Extracted data entries:
Segment Open
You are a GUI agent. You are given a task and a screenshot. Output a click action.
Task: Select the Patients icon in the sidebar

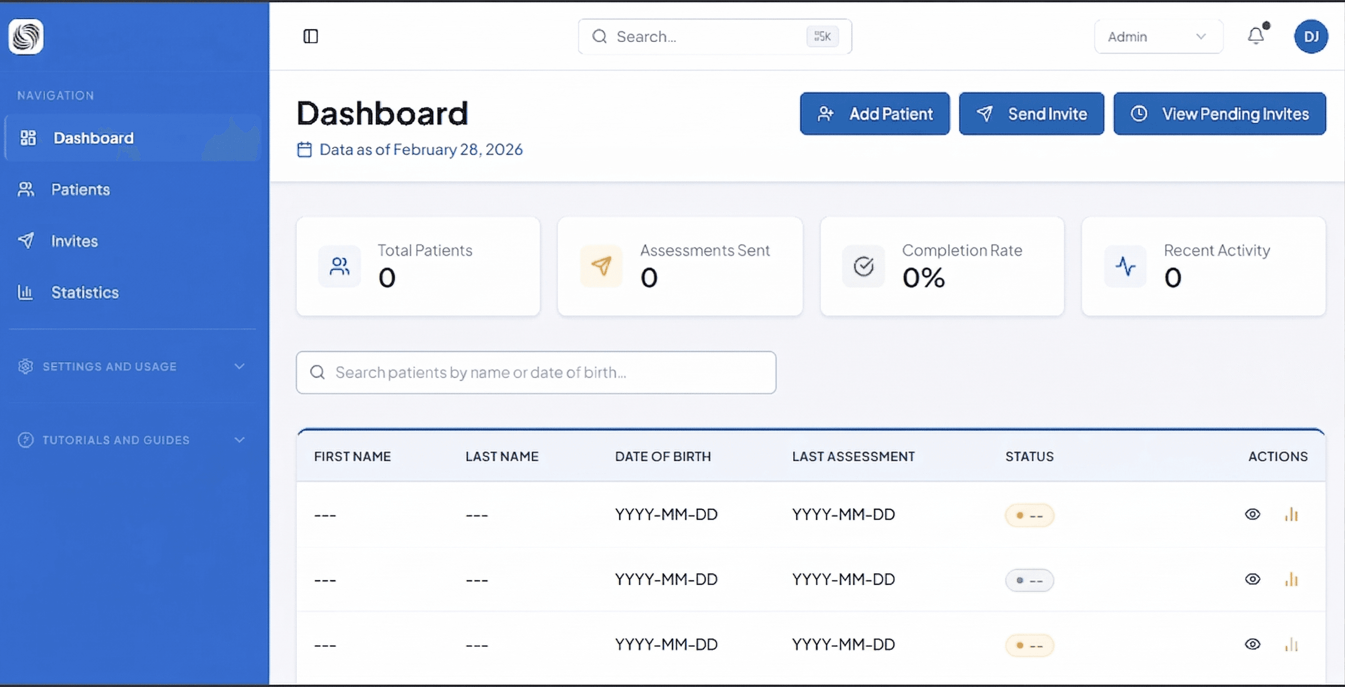point(26,189)
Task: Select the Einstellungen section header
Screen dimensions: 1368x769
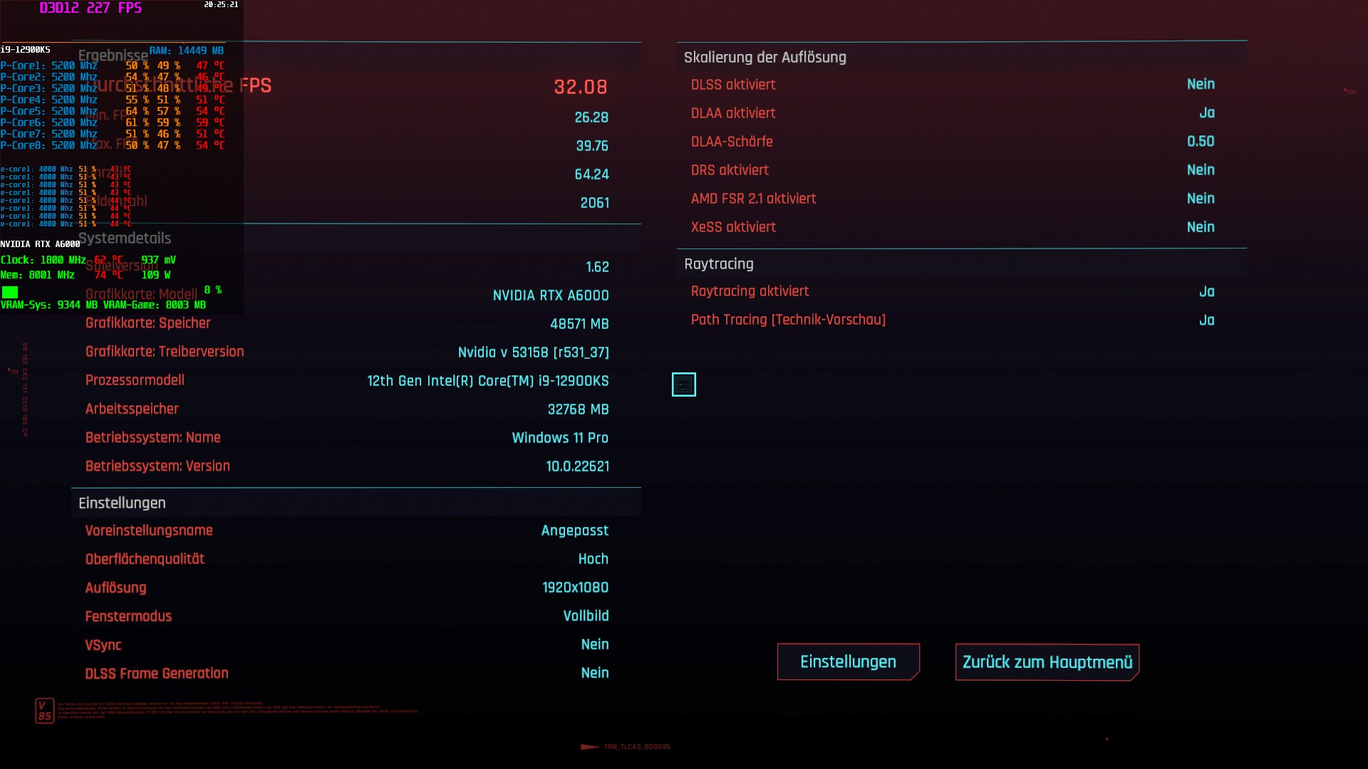Action: coord(122,503)
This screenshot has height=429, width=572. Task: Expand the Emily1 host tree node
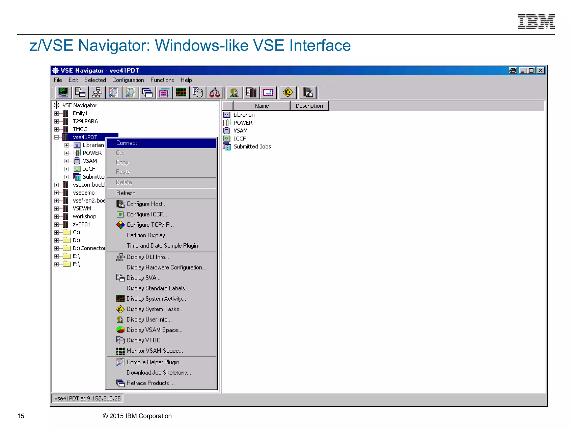click(57, 113)
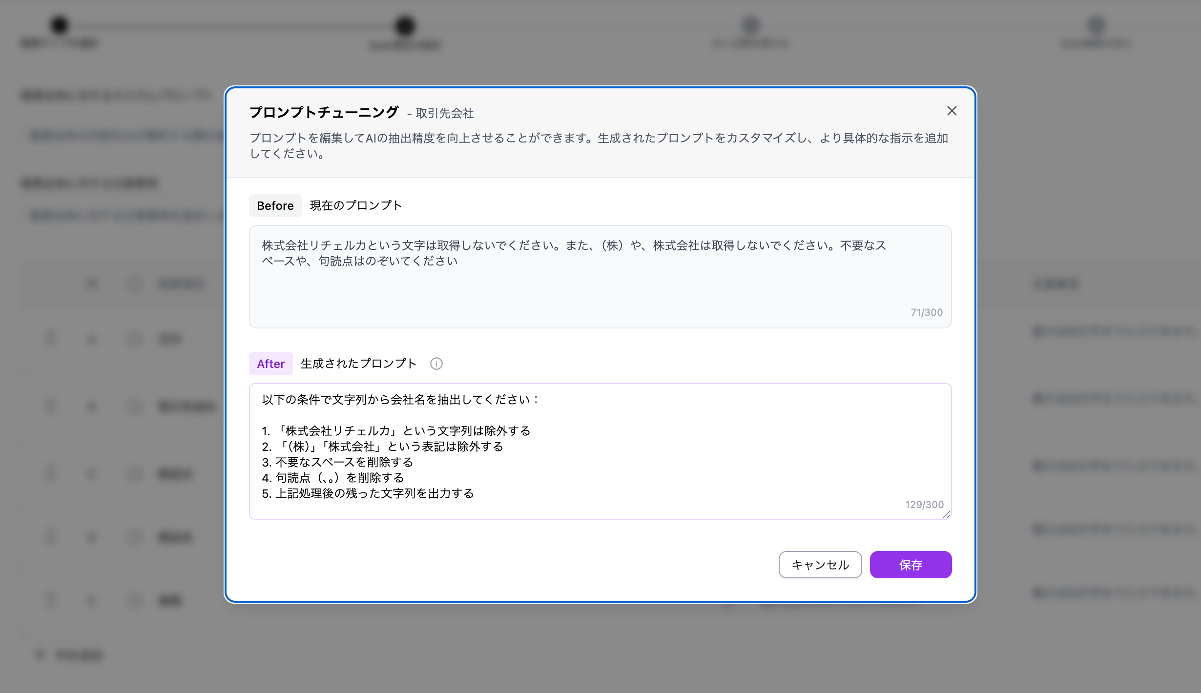Toggle the checkbox in the table header row
This screenshot has height=693, width=1201.
(x=134, y=283)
Segment Closed
Each entry above should be returned exactly as written, minus its pictures.

You are a GUI agent. You are given a task and a screenshot. Output a click action.
Task: Select the Patients icon in the sidebar

point(26,189)
Task: Select the Einstellungen section header
Screen dimensions: 1368x769
Action: coord(122,503)
This screenshot has height=429, width=572. Task: Expand the Emily1 host tree node
click(57, 113)
Toggle the checkbox in the table header row
This screenshot has height=693, width=1201.
(x=134, y=283)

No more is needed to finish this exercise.